Knowledge graph construction

To build a knowledge graph (KG) based on the EMI semantic model, we consider all files generated by the workflow available at https://github.com/enpkg/enpkg_full. Nevertheless, the last step related to a graph builder is not taken into account (i.e., ./workflow/10_workflow_graph_builder.sh script).

Most of the generated files by the workflow above are tabular files (TSV or CSV). Because of this, we found appropriate to store the processed data by this workflow in a relational database. See MySQL data schema. A Python-based application is used to insert the "raw" data in the MySQL database.

Once the data is loaded we apply a data virtualization technique with Ontop. By doing this, we are able to build a virtual KG (VKG) based on the EMI semantic model. This VKG is easily deployed and accessible with SPARQL. We can also materialize the VKG and serialize it in any RDF-based format such as Turtle. The RDF dump can be then imported into any RDF triple store for better performance in terms of query execution time.
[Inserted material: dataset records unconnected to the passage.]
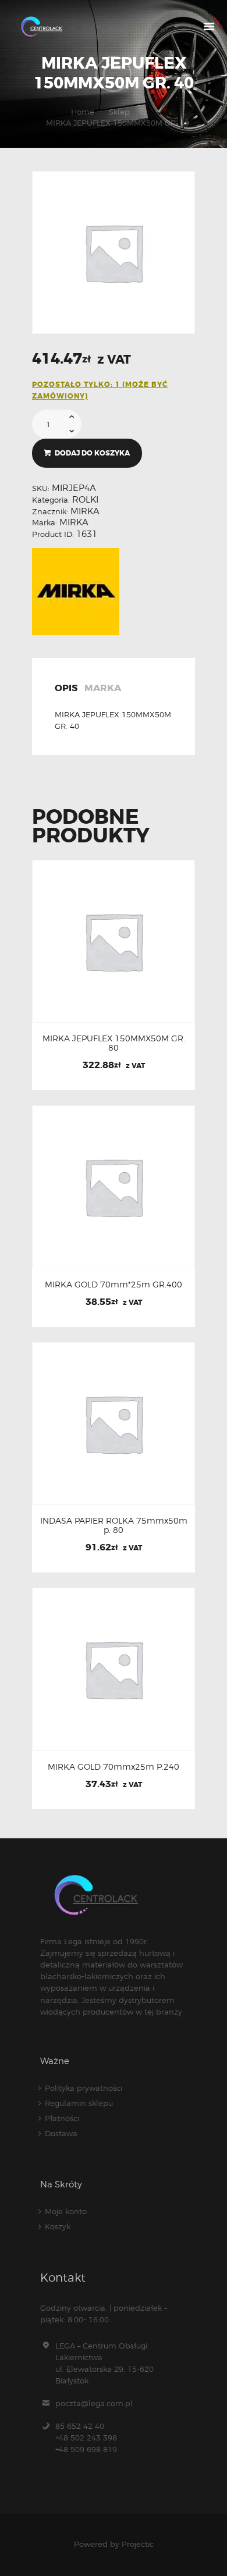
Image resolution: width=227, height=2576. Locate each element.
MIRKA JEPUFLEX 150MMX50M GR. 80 (113, 1043)
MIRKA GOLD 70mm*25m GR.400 (113, 1284)
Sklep (119, 111)
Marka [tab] (102, 689)
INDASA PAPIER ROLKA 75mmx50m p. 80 (113, 1525)
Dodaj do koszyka (92, 453)
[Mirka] (75, 591)
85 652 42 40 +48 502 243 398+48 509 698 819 (86, 2437)
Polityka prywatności (83, 2088)
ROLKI (85, 499)
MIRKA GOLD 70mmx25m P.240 (113, 1766)
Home (82, 111)
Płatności (62, 2118)
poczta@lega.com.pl (94, 2403)
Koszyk (57, 2226)
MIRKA (85, 511)
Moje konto (66, 2211)
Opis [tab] (66, 689)
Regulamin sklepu (79, 2103)
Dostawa (61, 2133)
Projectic (138, 2544)
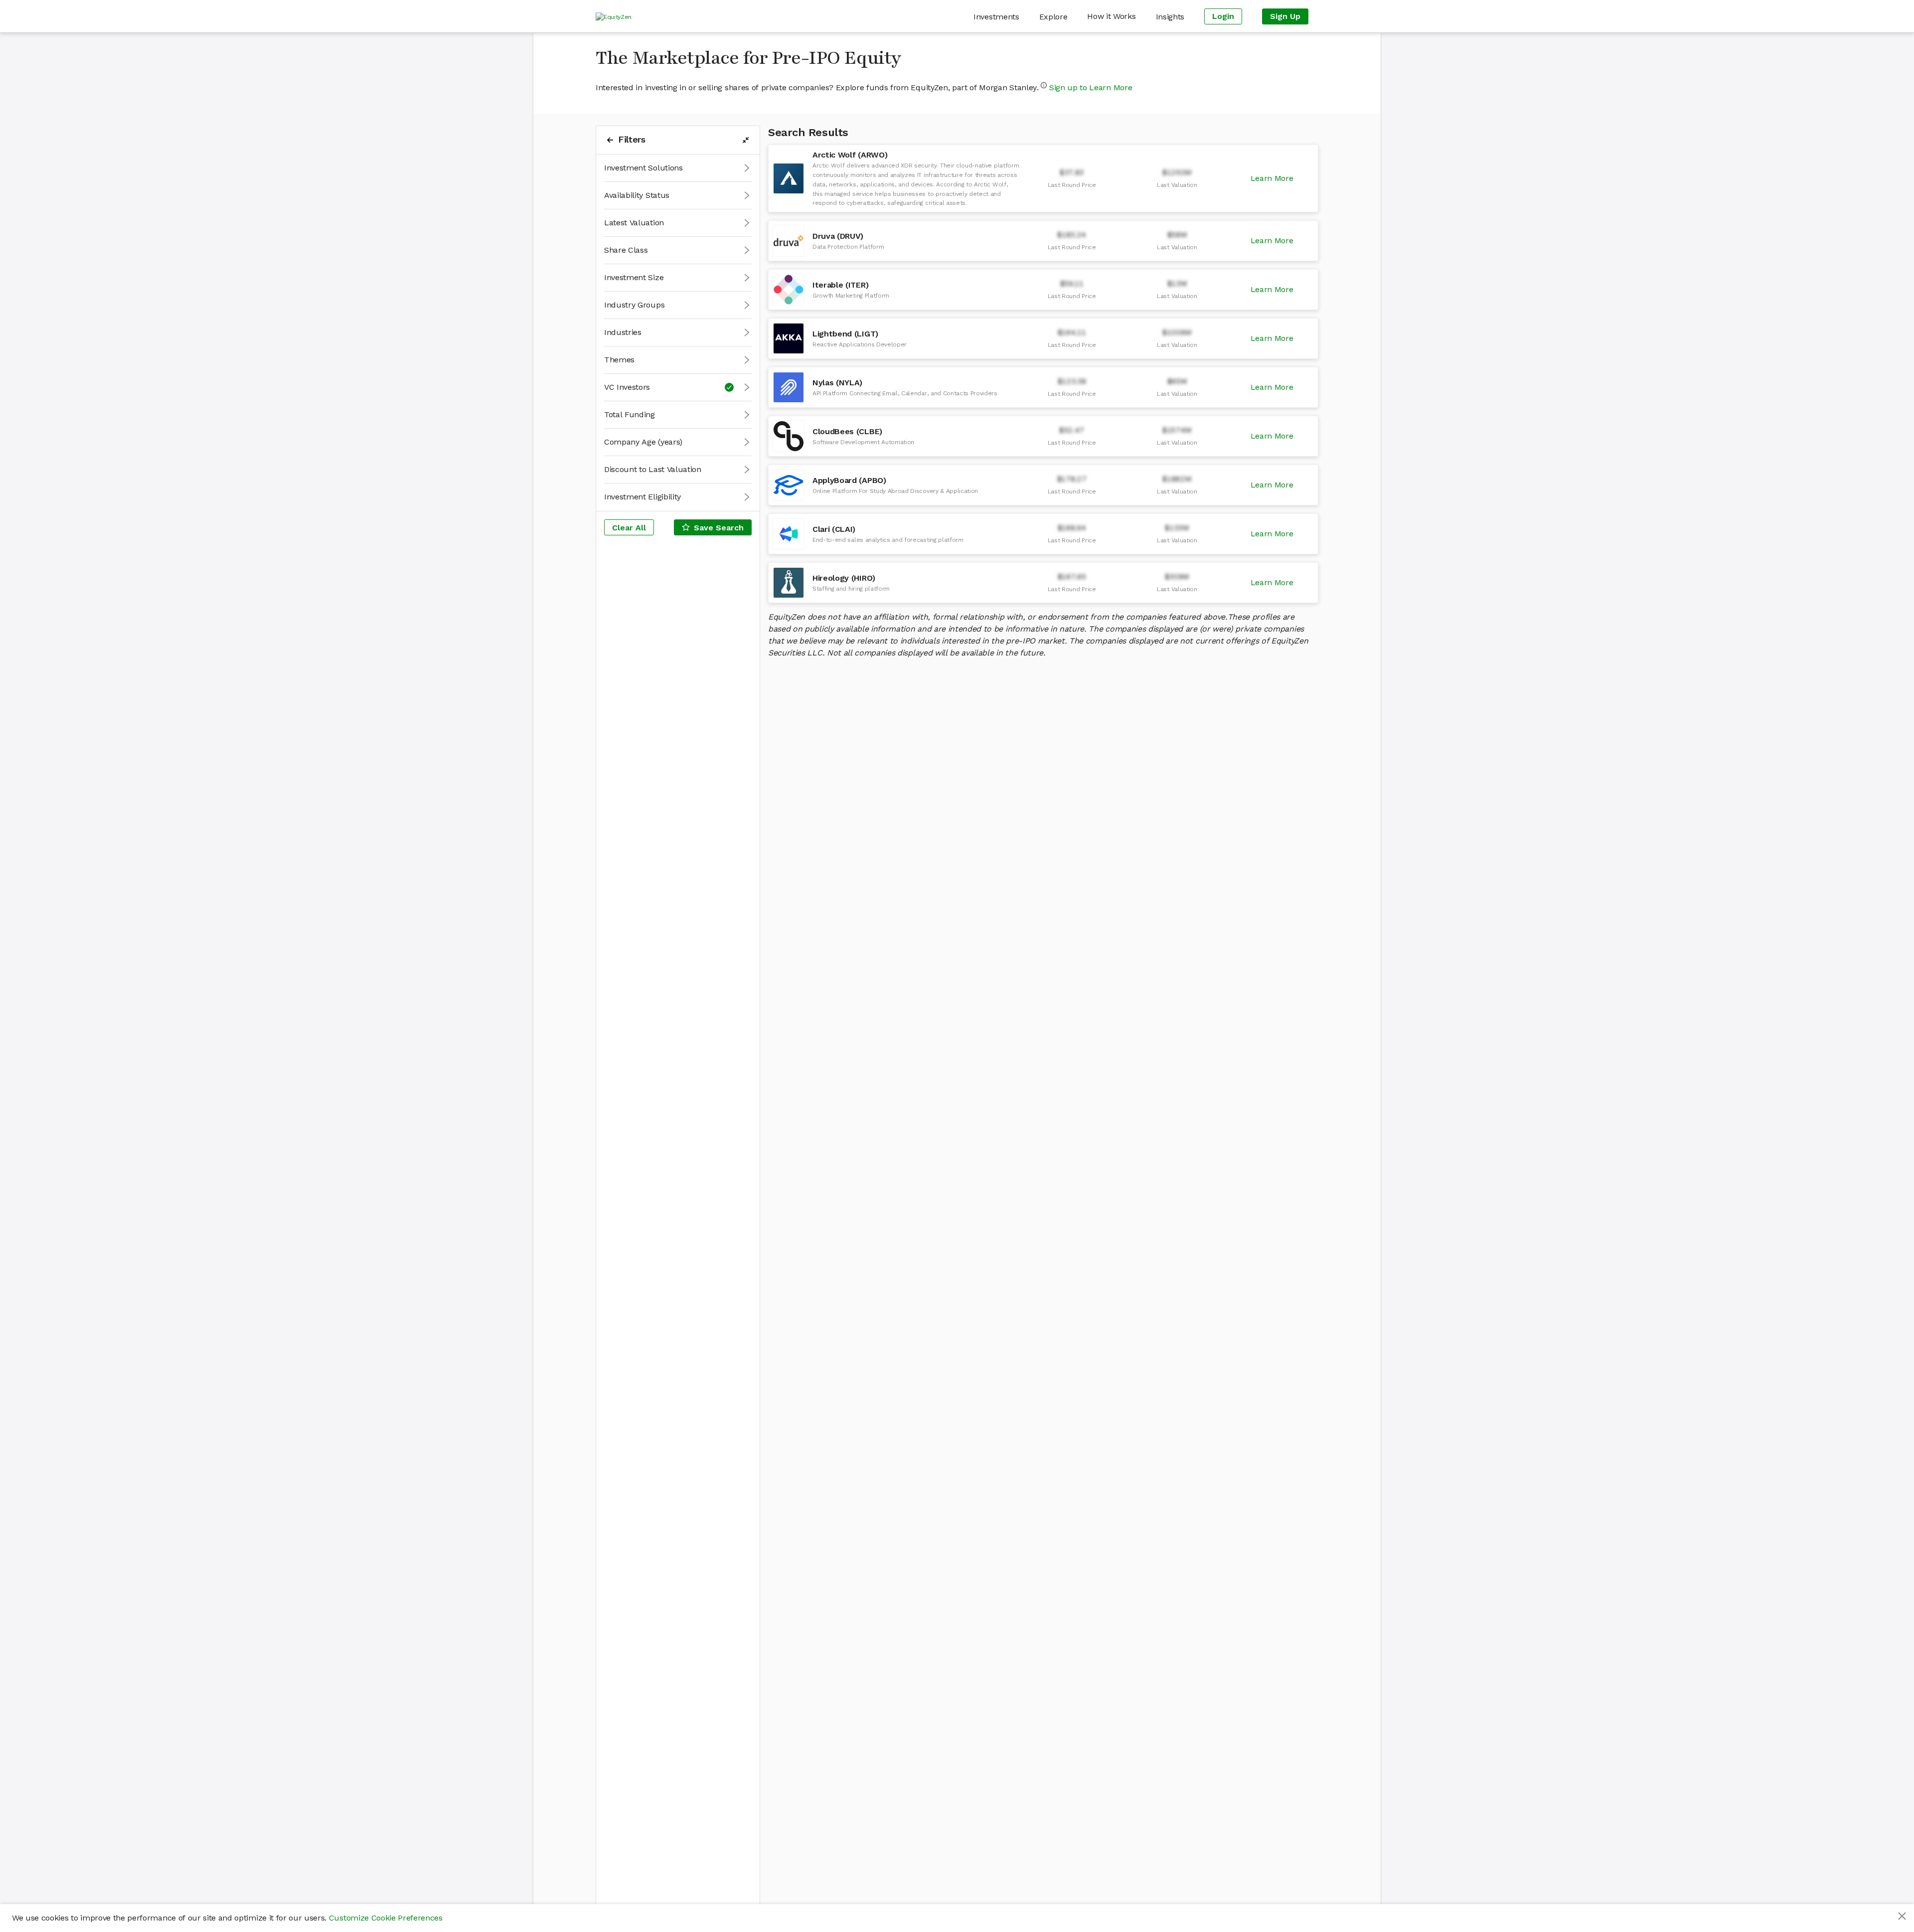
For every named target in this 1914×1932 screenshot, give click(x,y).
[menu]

Note that we do not perform any database normalization, this is because we use MySQL just as an intermediate step to build the KG.

All Ontop mappings that are used to translate SQL to SPARQL are available in emi-v0_1.obda. This VKG apporach is highly flexible since we can dynamically change the graph by editing the mappings. It also provides an easier way to populate and alingn with similar semantic models, such as the ENPKG vocabulary for data legacy.